コールバーグ(Lawrence Kohlberg)は、ピアジェの認知発達理論の影響を受け、人間の「道徳性」の発達過程を体系化した心理学者です。公認心理師試験や臨床心理士試験、大学院入試でも頻出の重要理論のひとつです。
コールバーグは、道徳的価値観や規範は単に教え込まれるものではなく、他者や社会との相互作用の中で自ら考え、発達していくものと考えました。そして、その発達過程を3つの水準、6つのステージに分類しました。
Contents
コールバーグの道徳性発達段階(3水準6段階)
水準 | ステージ | 特徴 | 行動の判断基準 |
---|---|---|---|
前慣習的水準 | ステージ1:罰と服従志向 | 幼少期中心。罰を避けたいから行動。 | 「罰を受けないかどうか」 |
ステージ2:道具主義的相対主義志向 | 自分の利益を優先。他人との取引的行動。 | 「得をするかどうか」 | |
慣習的水準 | ステージ3:良い子志向 | 他者から好かれたい。
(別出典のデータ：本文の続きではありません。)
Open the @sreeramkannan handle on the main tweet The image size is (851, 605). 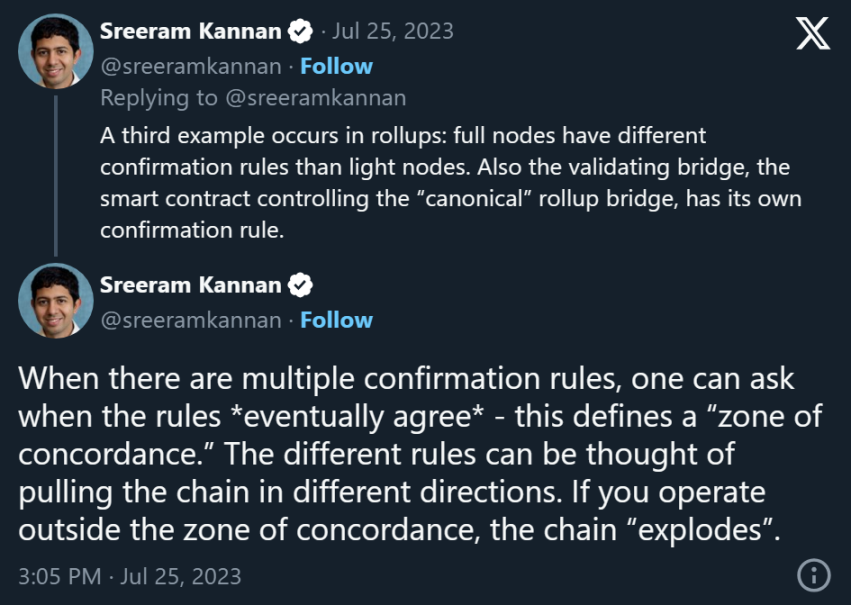190,320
周囲の期待に従う。 | 「周囲に良く思われるか」 |
ステージ4:法と秩序志向 | 社会秩序やルールを遵守。 | 「ルール・規則を守っているか」 | |
後慣習的水準 | ステージ5:社会契約志向 | 社会全体の合理性や公正さを重視。 | 「社会の公平性・合理性」 |
ステージ6:普遍的倫理原理志向 | 普遍的な正義・良心に従う。 | 「普遍的な倫理に合致するか」 |
【水準別ポイント解説】
■ 前慣習的水準(Pre-conventional Level)
幼児期から学童期前半に多く見られる段階です。自分の利益・罰・報酬が行動基準です。
- ステージ1:罰と服従志向
「怒られないからやる」「罰が怖いからしない」といった単純な動機。 - ステージ2:道具主義的相対主義志向
自分にとって得かどうかが基準。「お手伝いをしたらお小遣いがもらえる」など。
■ 慣習的水準(Conventional Level)
小学校中学年〜青年期に多く見られ、集団や社会の期待が行動基準になります。
- ステージ3:良い子志向
周囲の人に「良い人」と思われたい。「親や先生が喜ぶからやる」という動機。 - ステージ4:法と秩序志向
社会全体のルールを守る意識が芽生える。「社会人としての義務」や「法律順守」。
■ 後慣習的水準(Post-conventional Level)
青年期後半以降に一部の人が到達するとされる段階で、個人の信念や普遍的な価値観が重視されます。
- ステージ5:社会契約志向
法律の合理性を考え、必要ならルール変更も視野に入れる(例:不公平な法律は変えるべき)。 - ステージ6:普遍的倫理志向
自分の良心と倫理観が最優先。歴史的人物の中にはこの段階の例とされることも(例:ガンジー、キング牧師)。
【試験対策ポイントまとめ】
- 試験では「前慣習・慣習・後慣習の違い」「各ステージの特徴」が問われやすい
- 「善悪の判断基準が何か」を意識して覚える
- ステージは飛ばして進むことはない(段階的発達)
- 公認心理師試験では、「道徳性発達理論」や「道徳的判断の水準」に関する事例問題も出題
【まとめ】
コールバーグの道徳性発達理論は、道徳観が成長とともに発達し、単なる罰や報酬から社会の公正・普遍的倫理へと進化するとする理論です。心理学の基礎から応用まで幅広く押さえたい重要概念です。